Hair treatments such as hair dying, permanent curling, or straightening have been reported to decrease HCC 26, 30, 33, although other studies have not found such effects 20, 34, 35, 36, 37. In the largest published HCC study thus far, in which hair glucocorticoids were measured in 1258 individuals using LC-MS/MS, cortisol and cortisone were lower in hair that was colored, permanently curled, or straightened. Furthermore, the amount of cortisone decreased with higher hair washing frequency in this study 26. Another hair-specific limitation is the phenomenon of a wash-out, which means that hair cortisol is lower more distally in the hair, for instance, due to wear and tear, subsequent hair washings, or exposure to ultraviolet light. Another study found that HCC was stable in subsequent hair segments in 28 women over a hair length of 18 cm measured using an immunoassay 30, but the authors observed a decrease in cortisol levels along the hair shaft in LC-MS/MS-based method 38. Others have described a washout effect in HCC as well 19, 34. Therefore, wash-out of hair steroids is an important consideration, especially in studies involving retrospective timelines using segmental hair analysis 23.
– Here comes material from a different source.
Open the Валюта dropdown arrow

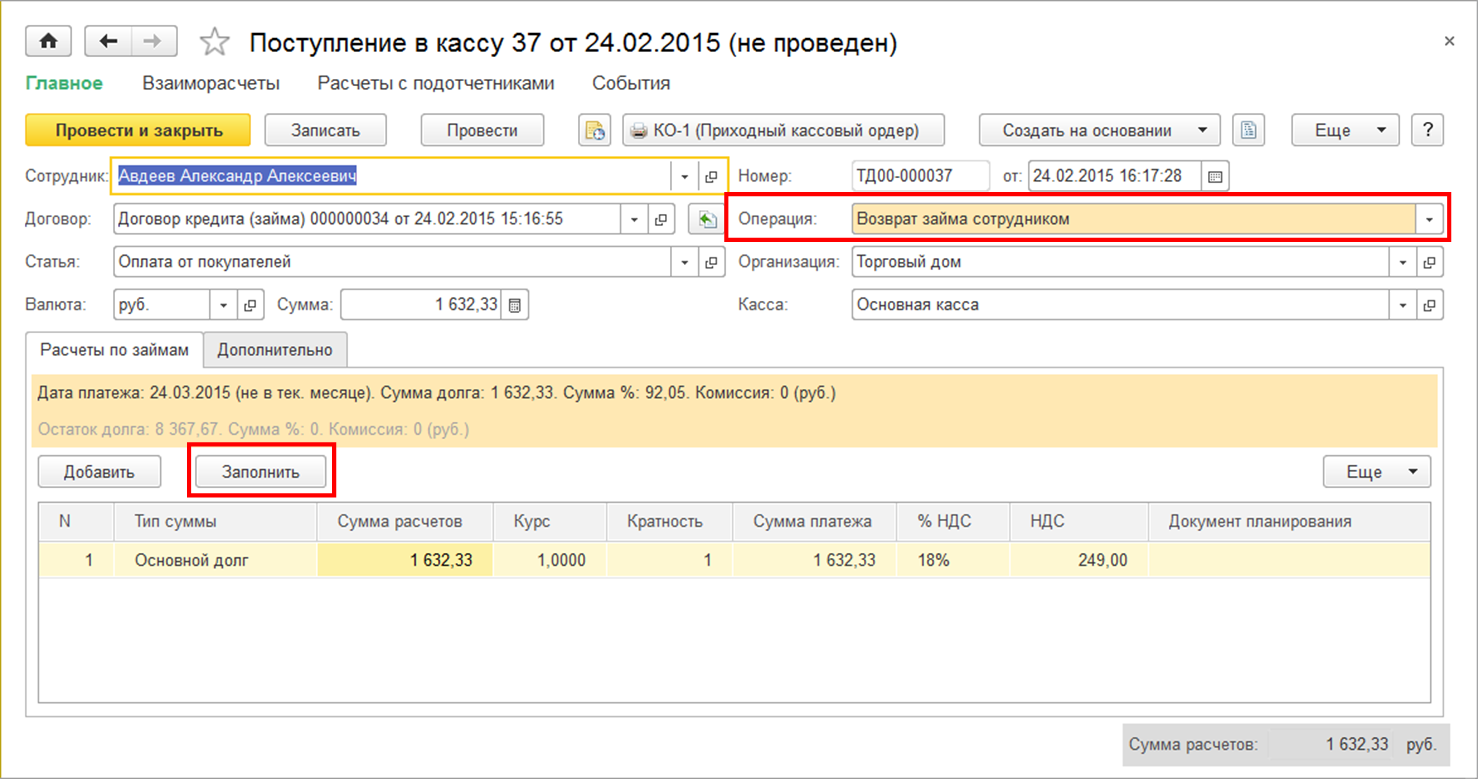point(224,305)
Multiple studies have measured both cortisol and cortisone in scalp hair using LC-MS/MS 26, 38. In a study by Stalder et al 26. HCC correlated stronger with cardiovascular risk factors than hair cortisol did. This suggests that HCC offers valuable information about systemic glucocorticoid exposure. Furthermore, the determination of both cortisol and cortisone in hair may provide information about the activity of 11b hydroxysteroid dehydrogenase (11b-HSD) enzymes, which convert the active cortisol into cortisone and vice versa. However, 11b-HSD enzymes are expressed in the skin as well 39, and may, therefore, impact the ratio between cortisol and cortisol in hair locally, potentially limiting the value of this ratio as a marker of systemic 11b-HSD activity 23.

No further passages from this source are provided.